Which of the lines in the data mention the string "agent"? List them all.

[Screenshot grounding data]
==================================================

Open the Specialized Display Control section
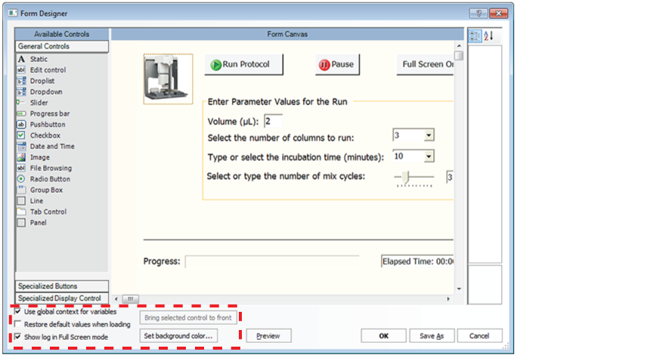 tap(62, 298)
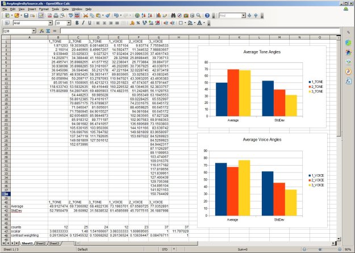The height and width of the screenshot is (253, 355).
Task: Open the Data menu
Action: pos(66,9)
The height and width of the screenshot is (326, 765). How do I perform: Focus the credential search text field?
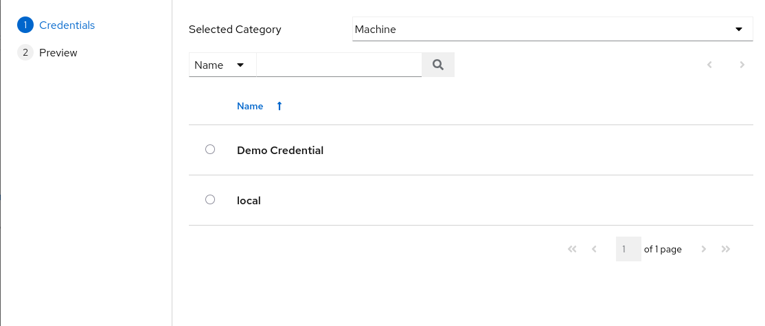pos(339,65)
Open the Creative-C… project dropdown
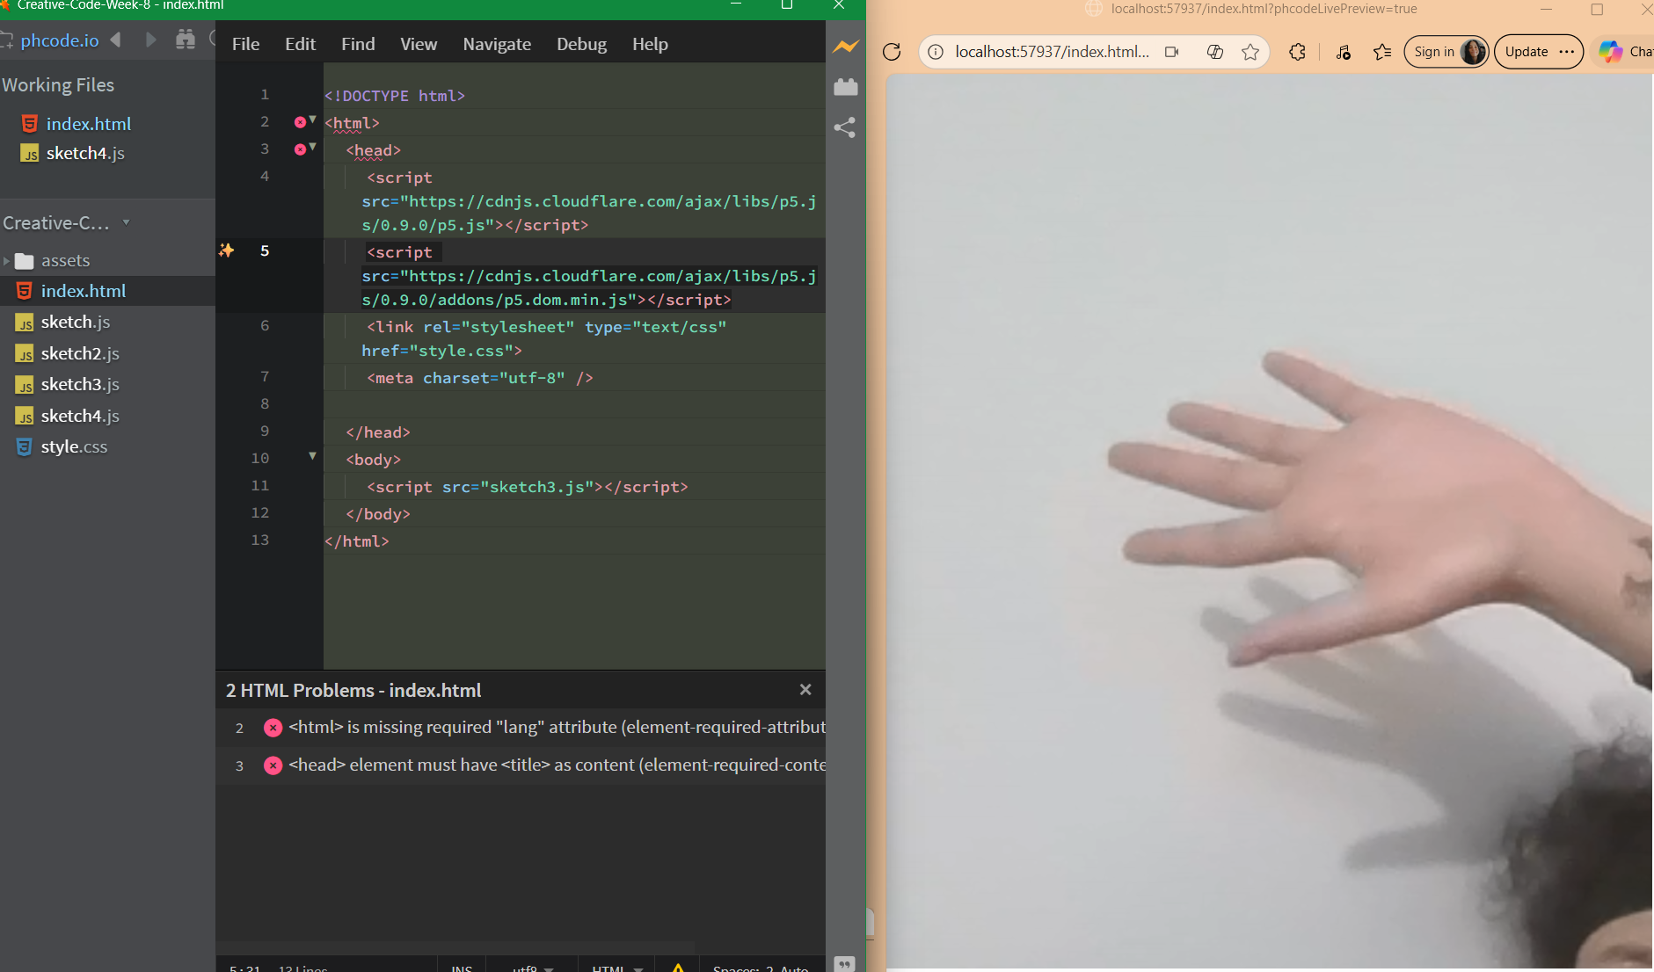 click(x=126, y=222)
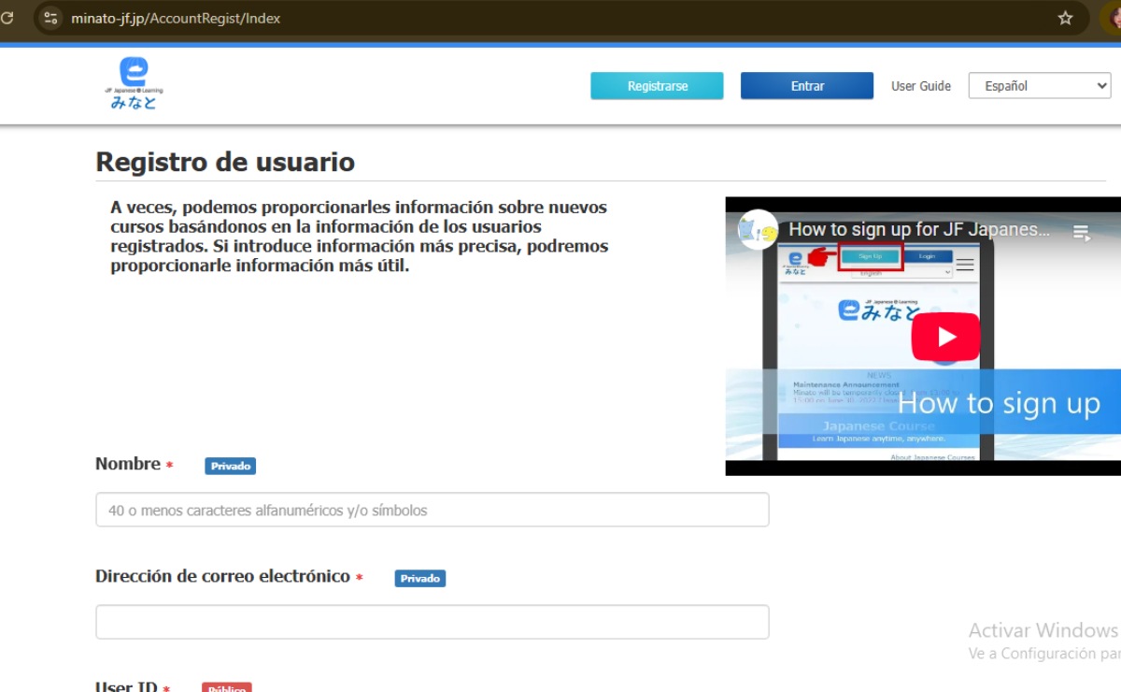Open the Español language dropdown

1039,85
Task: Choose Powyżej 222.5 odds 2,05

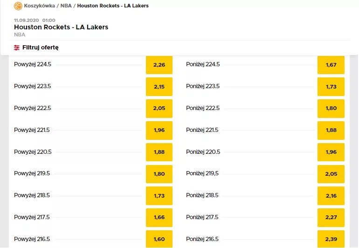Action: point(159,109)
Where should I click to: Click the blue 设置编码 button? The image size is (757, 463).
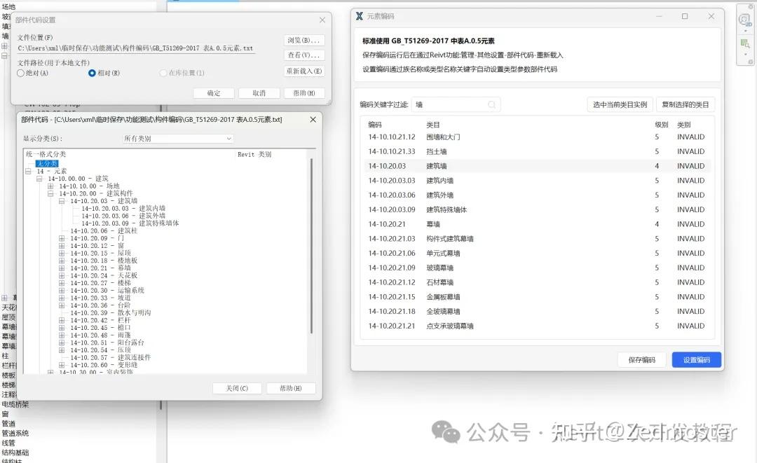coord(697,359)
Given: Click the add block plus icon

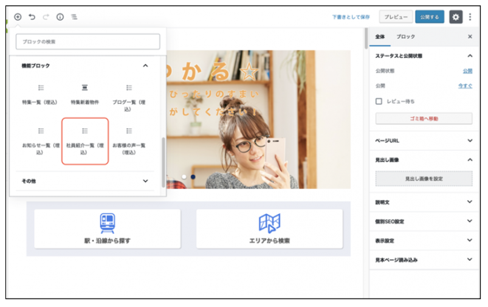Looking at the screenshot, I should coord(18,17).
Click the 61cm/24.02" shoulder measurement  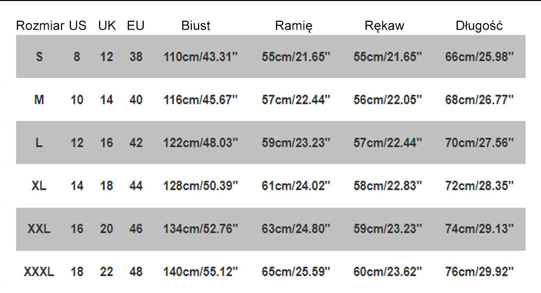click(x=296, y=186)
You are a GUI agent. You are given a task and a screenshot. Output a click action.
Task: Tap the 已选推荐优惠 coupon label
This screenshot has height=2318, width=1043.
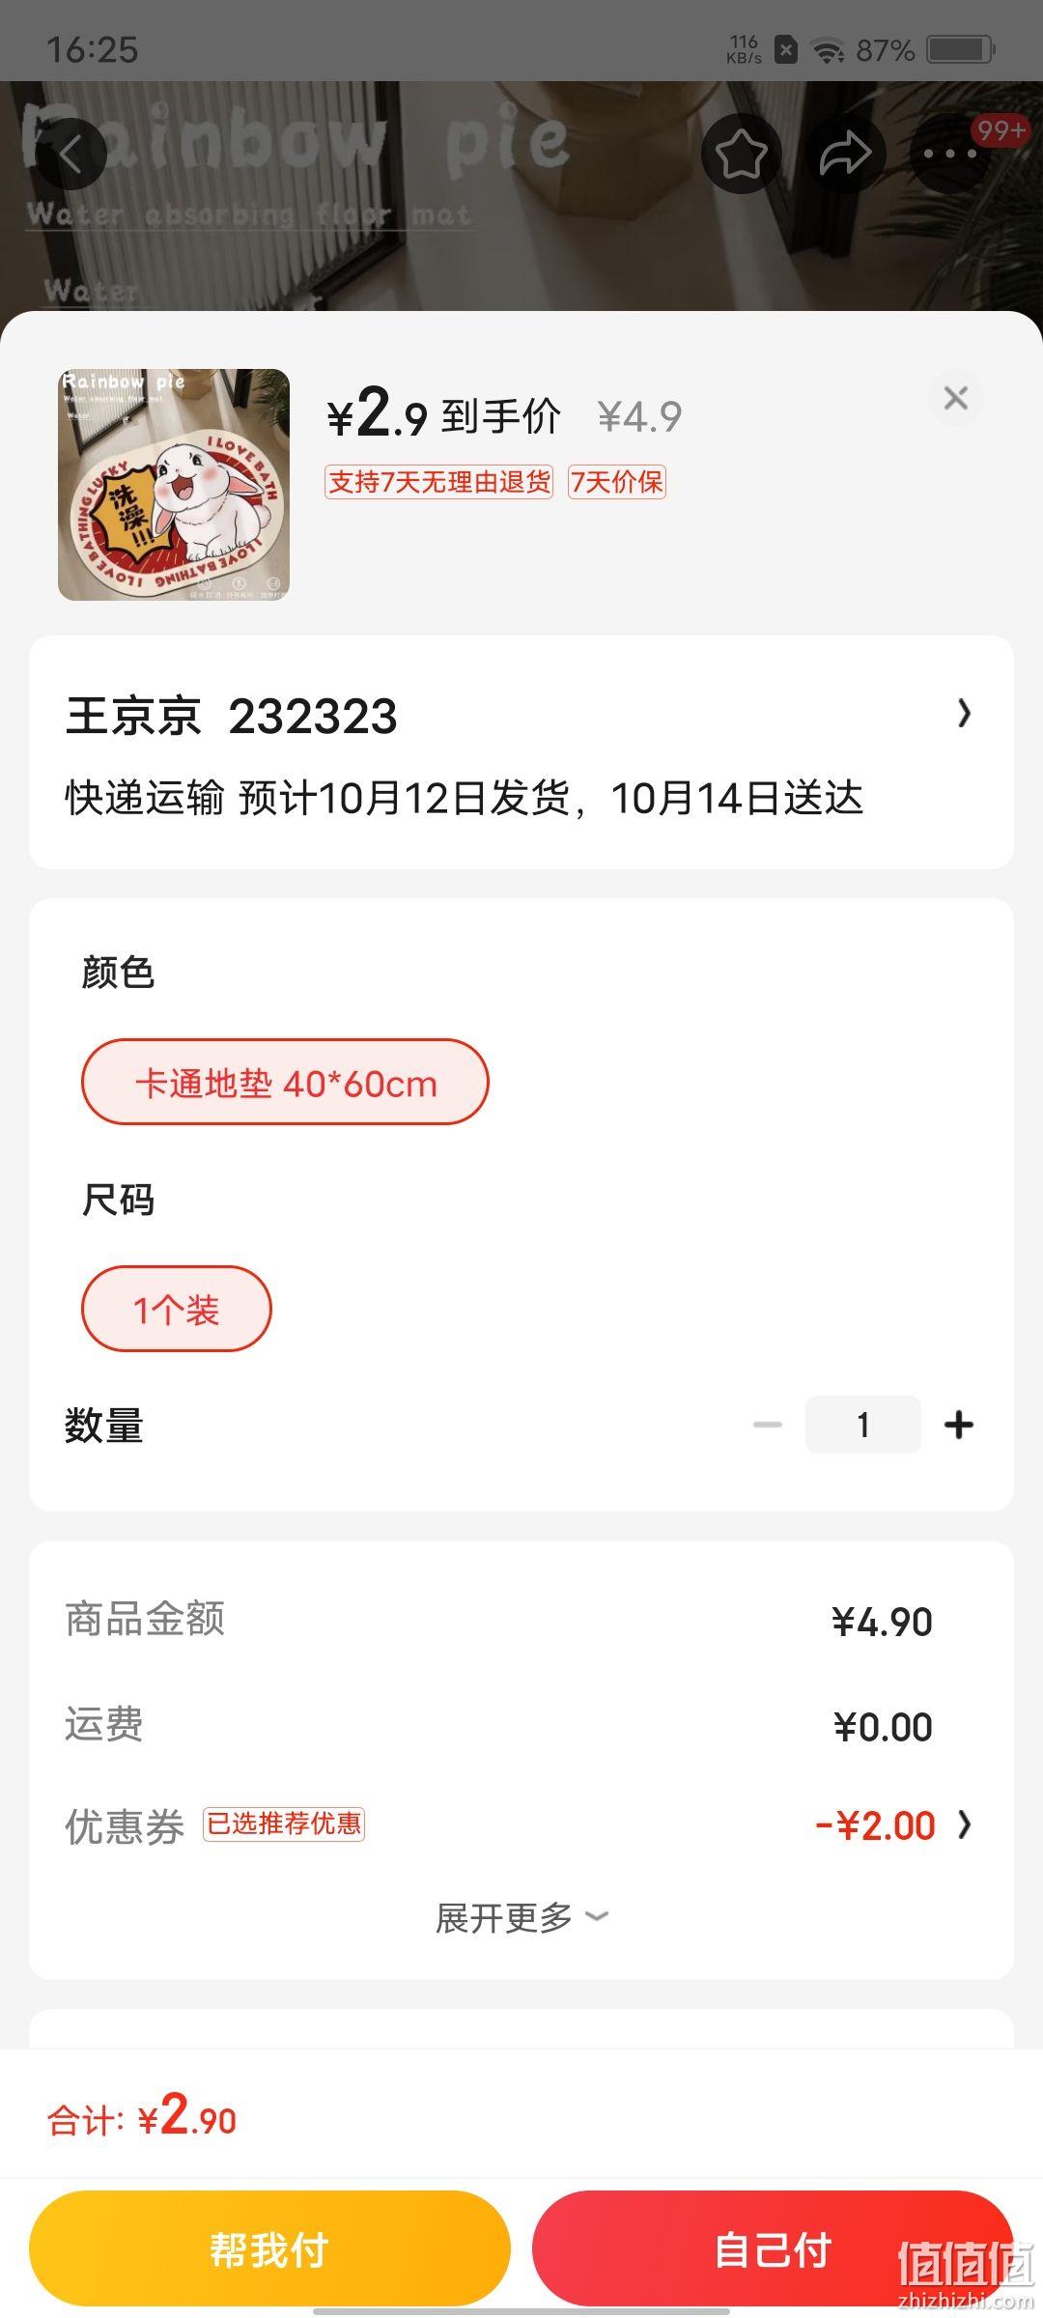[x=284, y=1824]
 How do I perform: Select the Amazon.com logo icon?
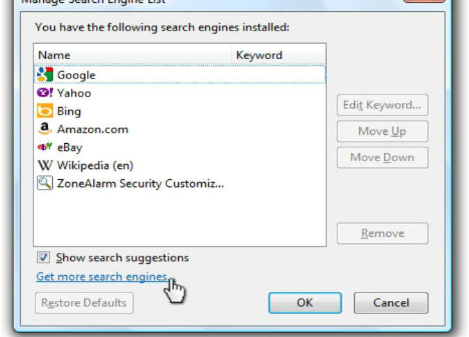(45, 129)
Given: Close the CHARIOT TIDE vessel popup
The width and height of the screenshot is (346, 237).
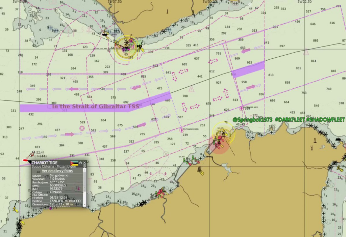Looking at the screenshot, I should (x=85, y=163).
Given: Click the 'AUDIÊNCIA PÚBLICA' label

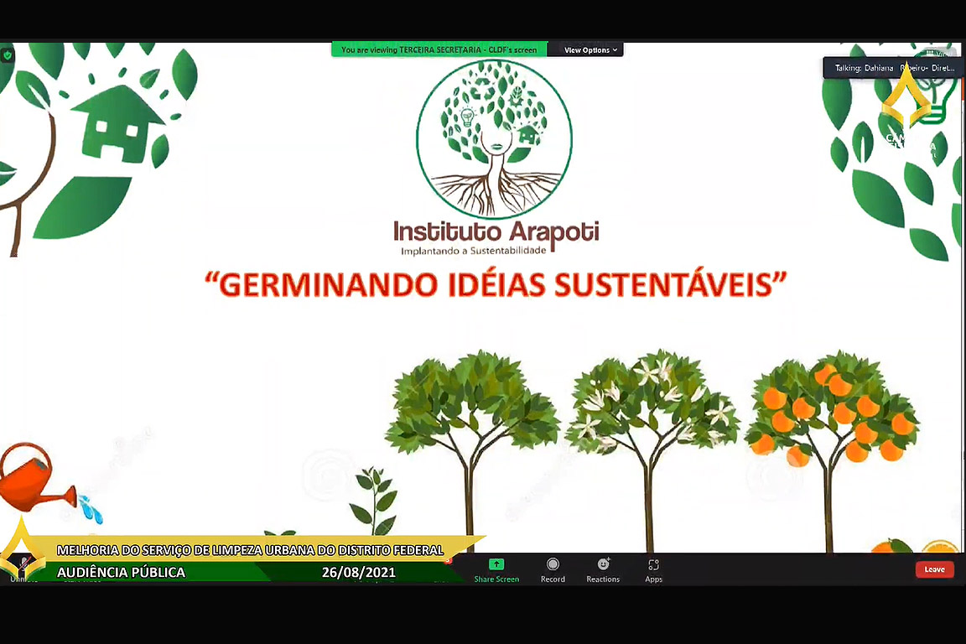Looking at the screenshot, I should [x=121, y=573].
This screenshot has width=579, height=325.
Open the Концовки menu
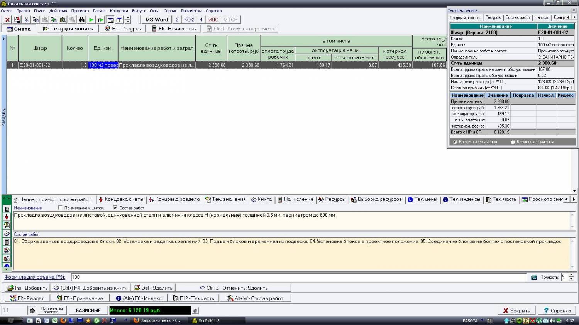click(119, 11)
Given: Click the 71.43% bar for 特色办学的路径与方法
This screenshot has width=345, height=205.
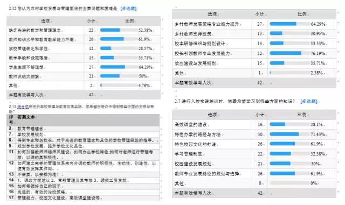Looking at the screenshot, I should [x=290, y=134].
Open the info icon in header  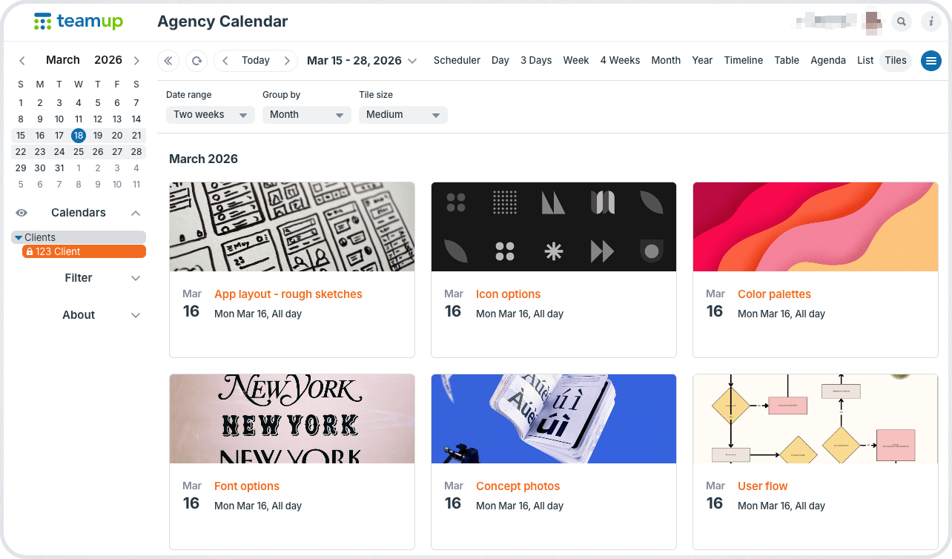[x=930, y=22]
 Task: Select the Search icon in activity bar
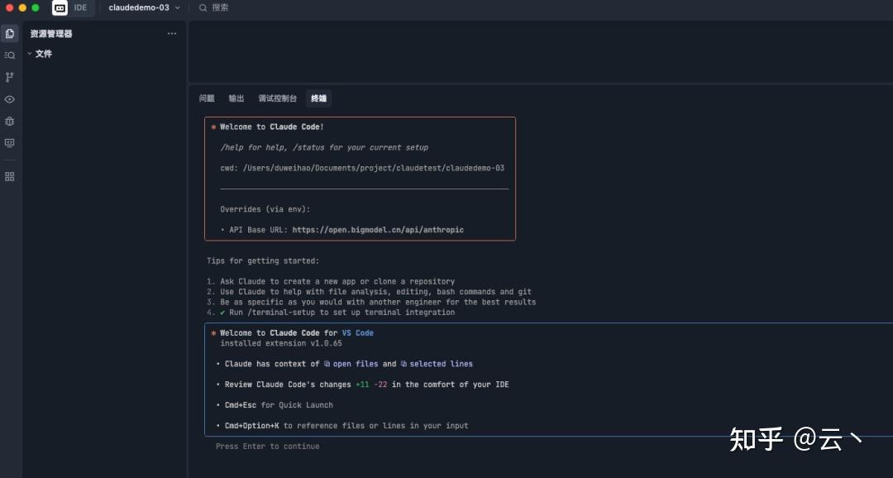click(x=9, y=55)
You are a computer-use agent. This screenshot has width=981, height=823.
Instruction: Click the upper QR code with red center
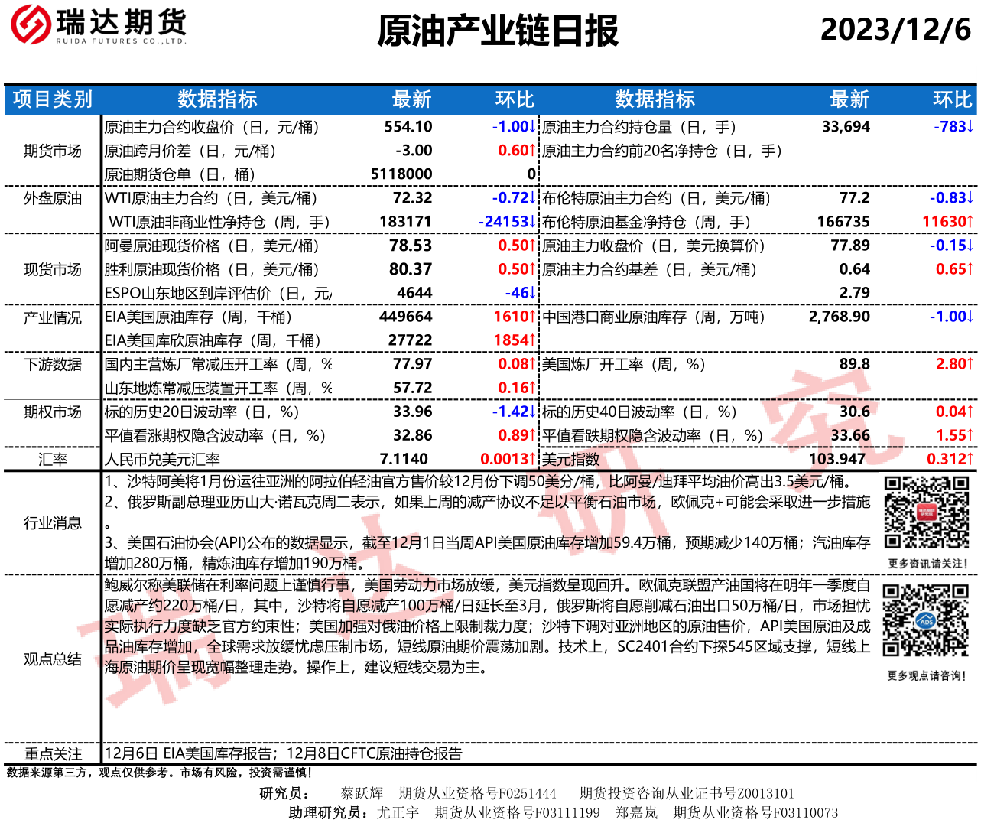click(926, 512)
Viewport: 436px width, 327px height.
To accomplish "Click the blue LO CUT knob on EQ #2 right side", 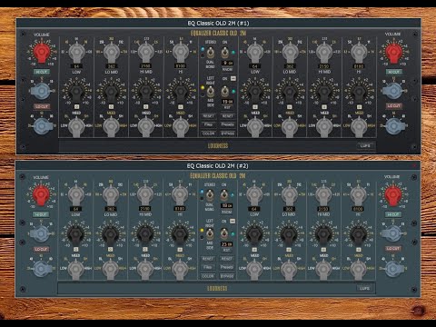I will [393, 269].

==================================================

ANSWER FOR THE TASK:
You are a GUI agent. You are given a task and a screenshot. Output a click action.
You are a computer-use agent. This screenshot has width=981, height=823.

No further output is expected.